→ Work order: Pull every line holding the word "agent" out of the data and copy it.

Dataset records
····················
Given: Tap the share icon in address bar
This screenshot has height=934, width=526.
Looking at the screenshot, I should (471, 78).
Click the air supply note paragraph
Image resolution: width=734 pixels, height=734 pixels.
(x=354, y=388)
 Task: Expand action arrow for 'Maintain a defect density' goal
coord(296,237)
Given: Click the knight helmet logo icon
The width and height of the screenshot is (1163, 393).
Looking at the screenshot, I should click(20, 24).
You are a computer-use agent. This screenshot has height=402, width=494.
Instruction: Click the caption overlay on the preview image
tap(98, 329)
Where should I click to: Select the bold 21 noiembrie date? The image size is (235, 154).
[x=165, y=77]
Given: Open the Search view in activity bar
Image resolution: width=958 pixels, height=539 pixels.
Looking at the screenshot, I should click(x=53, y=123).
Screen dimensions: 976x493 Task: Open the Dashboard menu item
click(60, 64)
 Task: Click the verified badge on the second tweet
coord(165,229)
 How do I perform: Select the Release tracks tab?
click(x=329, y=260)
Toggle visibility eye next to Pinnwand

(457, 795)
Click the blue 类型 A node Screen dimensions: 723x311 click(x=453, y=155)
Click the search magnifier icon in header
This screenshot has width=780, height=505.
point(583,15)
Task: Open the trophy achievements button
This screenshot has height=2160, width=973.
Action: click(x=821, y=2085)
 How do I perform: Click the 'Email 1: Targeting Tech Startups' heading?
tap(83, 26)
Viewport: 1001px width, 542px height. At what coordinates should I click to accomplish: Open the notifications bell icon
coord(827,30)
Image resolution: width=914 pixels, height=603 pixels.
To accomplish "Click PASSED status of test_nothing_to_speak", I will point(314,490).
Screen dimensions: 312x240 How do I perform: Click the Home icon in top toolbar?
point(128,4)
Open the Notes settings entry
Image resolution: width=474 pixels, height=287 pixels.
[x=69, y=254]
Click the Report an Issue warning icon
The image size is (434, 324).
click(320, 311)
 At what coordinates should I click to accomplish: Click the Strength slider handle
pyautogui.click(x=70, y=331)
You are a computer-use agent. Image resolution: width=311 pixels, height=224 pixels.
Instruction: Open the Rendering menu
····················
→ Task solution:
You are a computer-use agent. This screenshot has height=402, width=494.
You are a computer-use agent. Image resolution: width=311 pixels, height=224 pixels.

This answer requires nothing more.